WRITTEN INSTRUCTION 1: Condense the paragraph of the media ecology post that begins "One way to approach this" into a short bulleted list that keeps its main points.
WRITTEN INSTRUCTION 2: Carry the media ecology post forward from where it stops.

Response to Reflections on Recent Experiences
Updated: Apr 29, 2022
This post was written in response to the following prompt for a Seminar in Media Ecology:
"For this final discussion prompt and in 1-2 well developed paragraphs, I'd like us to simply reflect on our experiences with transitioning from a ftf course to a wholly online, and in our case, asynchronous education experience. There are many who believe that there is no difference, and that education is merely the transmission of content from point-A to point-B (i.e. information transfer). While easy enough for most of us to realize the shortcomings of this perspective, the important step is being able to clearly and specifically articulate why this view is problematic, and/or what are the differences that make a difference? Note, I'm not suggesting that ftf is always, necessarily better than asynchronous and online. However, I am arguing that different biases that operate within particular environments (e.g. ftf, online, etc.), and the goals/ends of the interactions (in our case, education), impact the experiences of those who dwell within those environments in significant ways.
One way to approach this, is to think about the biases that are inherent to the online format. How has your experience and behavior changed from the first half of the semester, to the second? Think broadly: What is required of your bodies in the different environments? How about your engagement with the material? With each other? With me?
We've been working primarily through the written word, which allows for different kinds of reflection and engagement. However, we're also embedded within the digital environment (through podcast, videos, links, and our user interfaces themselves). Also consider the differences of the physical spaces themselves. Please use any of the materials we've used throughout the semester to help clarify and support your observations."

DATASET EXCERPT:
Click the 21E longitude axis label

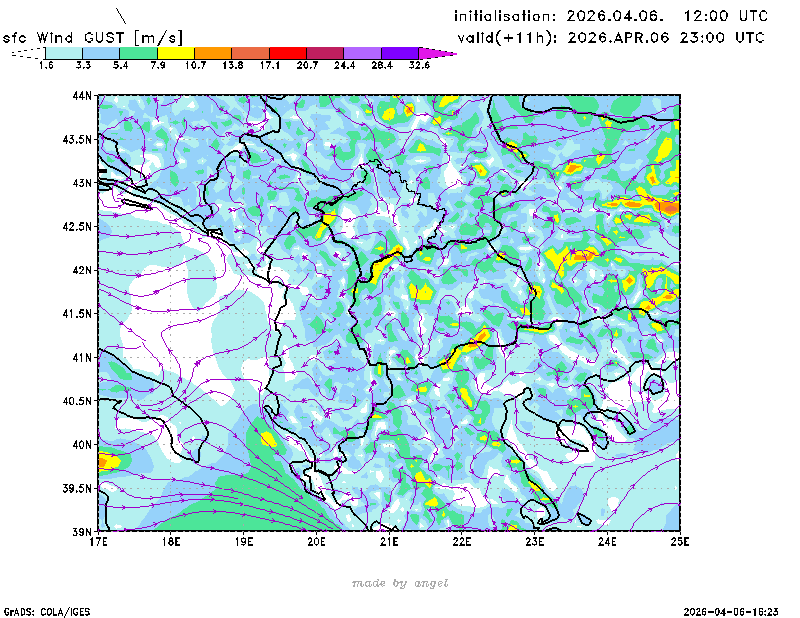pos(389,542)
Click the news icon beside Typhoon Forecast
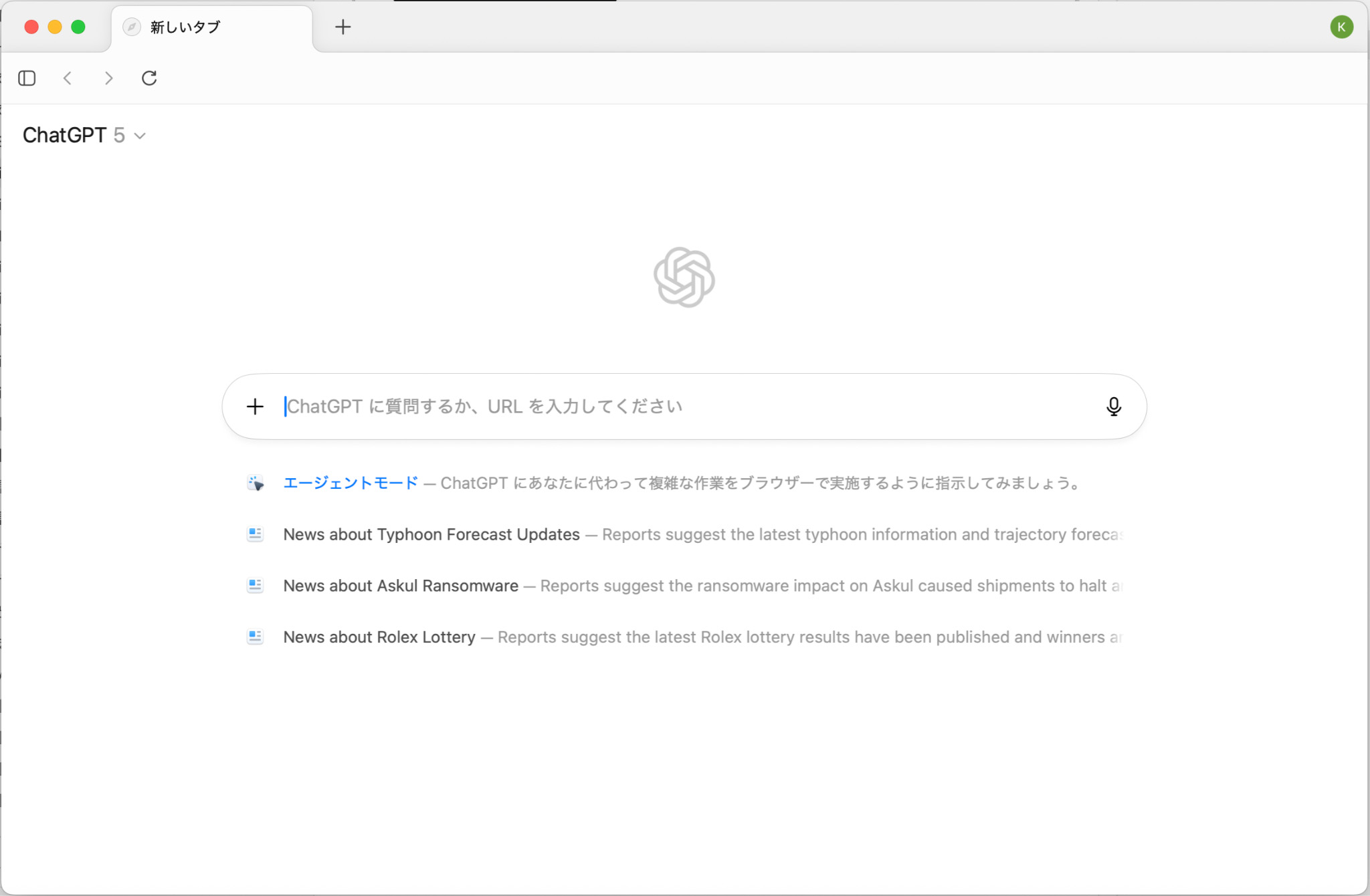The width and height of the screenshot is (1370, 896). tap(255, 534)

TASK RESPONSE 1:
- Consider the biases inherent to the online format.
- Reflect on how your experience and behavior changed from the first half of the semester to the second.
- Think broadly about what each environment requires of your body.
- Consider how your engagement changed with the material, with one another, and with the person posing the prompt.

TASK RESPONSE 2:
At the beginning of this transition into virtual learning it was ironically the week I had registered to take the online course prerequisite workshop required for all professors prior to being allowed to teach online courses. Generally, the bulk of the course was a resource center; providing us with all the literature that claimed online teaching is just as good as ftf, and all the critics of it are just perpetuating false information. An exact quote from the module on online learning:
"Although online learning has been around for a while, there are some who still believe that the quality of teaching in an online course is lower than that which occurs in a face-to-face course. Research does not support this, but the perception does still exist. Hopefully as you build a course and teach online, you will learn first hand that a well built, well taught online course is content-rich, engaging and interactive, and that students can meet learning outcomes, learn, and grow in an online environment. The online world offers many exciting opportunities for students and we utilize many tools, pedagogical techniques, and resources to ensure quality."
By the end of the two week online workshop, the end of my second week of being forced to transition online the two courses I teach, and the first shit show two weeks of my own coursework, I am now apparently qualified to teach online for the remainder of my time here. With this said, I should caveat what I'm about to go further into in this post by saying: I am not someone who believes any aspects of life can't be alternatively opted as automated or technologically mediated. Right now, I just don't believe education is one of them.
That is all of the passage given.